(Data for this task)

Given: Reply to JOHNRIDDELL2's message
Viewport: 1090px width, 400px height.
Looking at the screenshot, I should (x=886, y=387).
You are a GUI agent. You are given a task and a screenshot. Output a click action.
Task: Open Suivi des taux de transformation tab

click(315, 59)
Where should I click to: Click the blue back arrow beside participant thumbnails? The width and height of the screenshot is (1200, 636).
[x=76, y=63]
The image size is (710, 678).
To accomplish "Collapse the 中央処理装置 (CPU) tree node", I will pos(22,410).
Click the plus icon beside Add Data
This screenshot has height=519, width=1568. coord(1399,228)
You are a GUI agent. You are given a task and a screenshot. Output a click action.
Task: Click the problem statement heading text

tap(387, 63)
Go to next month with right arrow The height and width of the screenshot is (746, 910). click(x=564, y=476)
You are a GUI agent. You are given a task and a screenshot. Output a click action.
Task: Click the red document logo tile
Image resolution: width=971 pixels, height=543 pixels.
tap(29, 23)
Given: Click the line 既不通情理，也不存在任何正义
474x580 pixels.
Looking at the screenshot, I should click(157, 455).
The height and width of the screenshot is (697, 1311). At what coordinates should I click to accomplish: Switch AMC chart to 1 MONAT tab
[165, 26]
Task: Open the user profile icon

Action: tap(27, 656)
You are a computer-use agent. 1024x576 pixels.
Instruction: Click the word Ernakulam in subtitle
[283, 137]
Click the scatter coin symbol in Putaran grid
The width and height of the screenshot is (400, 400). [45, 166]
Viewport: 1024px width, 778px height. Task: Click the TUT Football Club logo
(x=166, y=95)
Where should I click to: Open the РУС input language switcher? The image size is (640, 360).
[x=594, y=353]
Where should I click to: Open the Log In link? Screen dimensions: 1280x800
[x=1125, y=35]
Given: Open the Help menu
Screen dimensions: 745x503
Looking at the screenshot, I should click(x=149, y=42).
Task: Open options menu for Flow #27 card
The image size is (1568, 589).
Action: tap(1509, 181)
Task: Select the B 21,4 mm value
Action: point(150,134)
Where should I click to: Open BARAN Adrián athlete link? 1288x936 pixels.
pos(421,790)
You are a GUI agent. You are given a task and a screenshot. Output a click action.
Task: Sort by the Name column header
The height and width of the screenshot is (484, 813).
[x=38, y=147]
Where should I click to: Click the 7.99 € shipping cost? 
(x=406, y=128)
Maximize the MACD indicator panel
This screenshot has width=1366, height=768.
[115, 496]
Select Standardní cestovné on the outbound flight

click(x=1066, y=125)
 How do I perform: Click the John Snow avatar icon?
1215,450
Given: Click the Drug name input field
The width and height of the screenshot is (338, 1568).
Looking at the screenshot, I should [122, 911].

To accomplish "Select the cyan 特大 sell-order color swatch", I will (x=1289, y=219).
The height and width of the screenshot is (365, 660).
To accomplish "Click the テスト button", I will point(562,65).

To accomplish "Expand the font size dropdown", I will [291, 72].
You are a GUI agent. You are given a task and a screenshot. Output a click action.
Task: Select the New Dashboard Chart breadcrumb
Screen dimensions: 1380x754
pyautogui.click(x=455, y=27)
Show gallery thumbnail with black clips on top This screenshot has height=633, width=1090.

(End Data for this task)

Write out, without alteration, the line that contains "Task: Select the New" and all subsequent lines down to the end of the data above.

- Answer for the task:
Task: Select the New Dashboard Chart breadcrumb
Screen dimensions: 1380x754
pyautogui.click(x=455, y=27)
Show gallery thumbnail with black clips on top This screenshot has height=633, width=1090.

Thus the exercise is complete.